Rien ne semble lui résister : médiateur entre Israël et le Hamas lors de la « miniguerre » de novembre 2012 à Gaza, le Frère-président recueille les louanges de Washington. N'a-t-il pas réussi à écarter en douceur l'inamovible ministre de la défense, le maréchal Tantaoui, pour un militaire réputé loyal et pieux, le général Abdel Fattah Al-Sissi ?
C'est alors que Morsi commet un faux pas majeur. Trop confiant, il promulgue le 22 novembre 2012 un décret constitutionnel le plaçant au-dessus de tout recours judiciaire. Et, dans la foulée, présente au référendum une Constitution ambiguë et hâtivement rédigée.

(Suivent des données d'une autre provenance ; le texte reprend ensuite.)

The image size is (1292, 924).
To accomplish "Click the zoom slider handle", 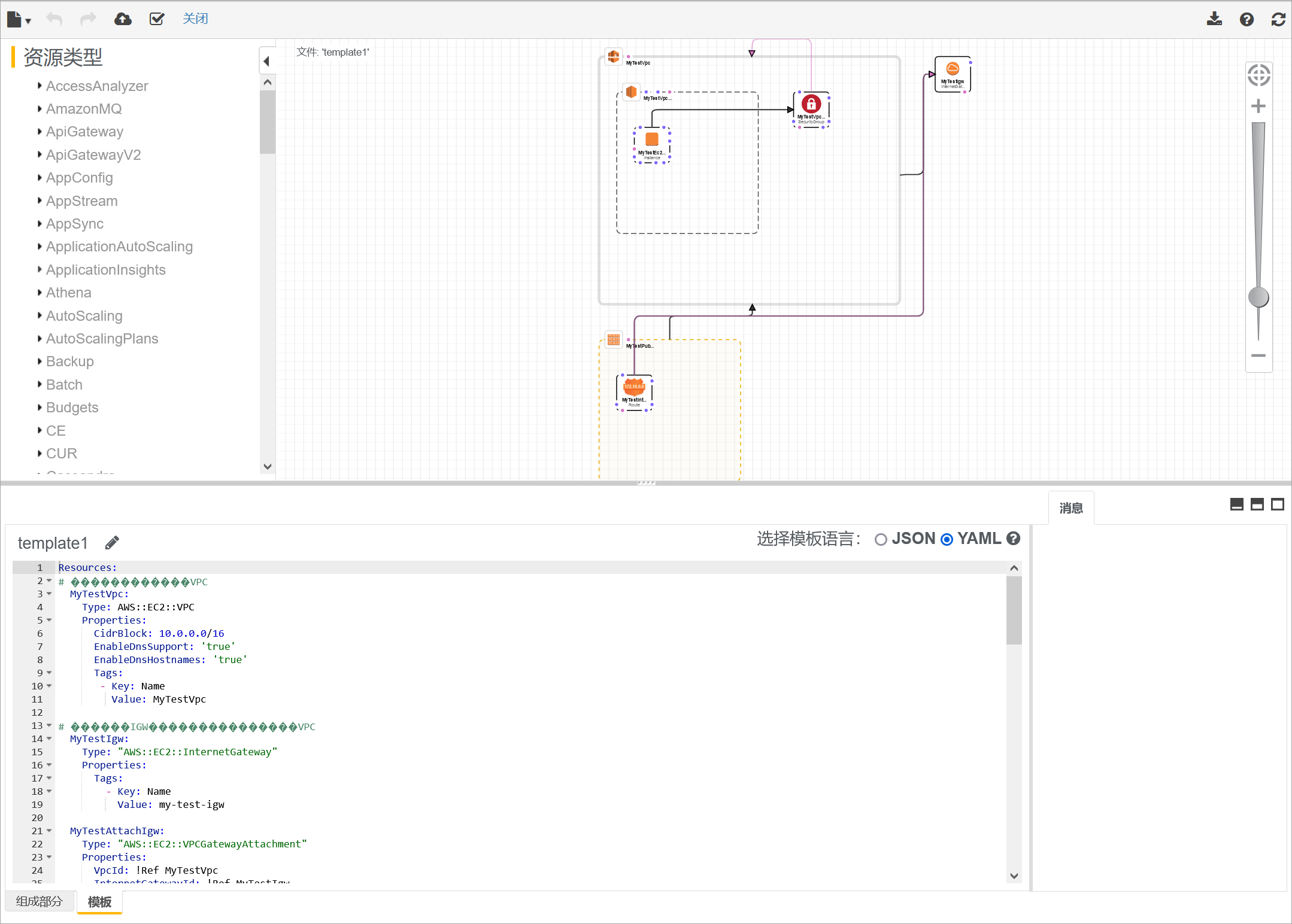I will [1258, 297].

C'est le tollé. L'explosion de colère, simultanée dans tout le pays, surprend la confrérie, qui mobilise ses milices. Les troubles font plusieurs dizaines de morts. La Constitution finit par être adoptée en décembre, mais le charme est rompu : les Frères ont perdu le pays. Mohamed Morsi apparaît comme l'homme d'une faction. Les militaires lui lancent des avertissements mais il n'en a cure, confiant qu'il est dans la ligne de crédit illimitée ouverte par le Qatar. Pourtant, le pays s'enfonce dans la crise, tout comme la Tunisie, à qui l'Arabie saoudite a aussi coupé les financements.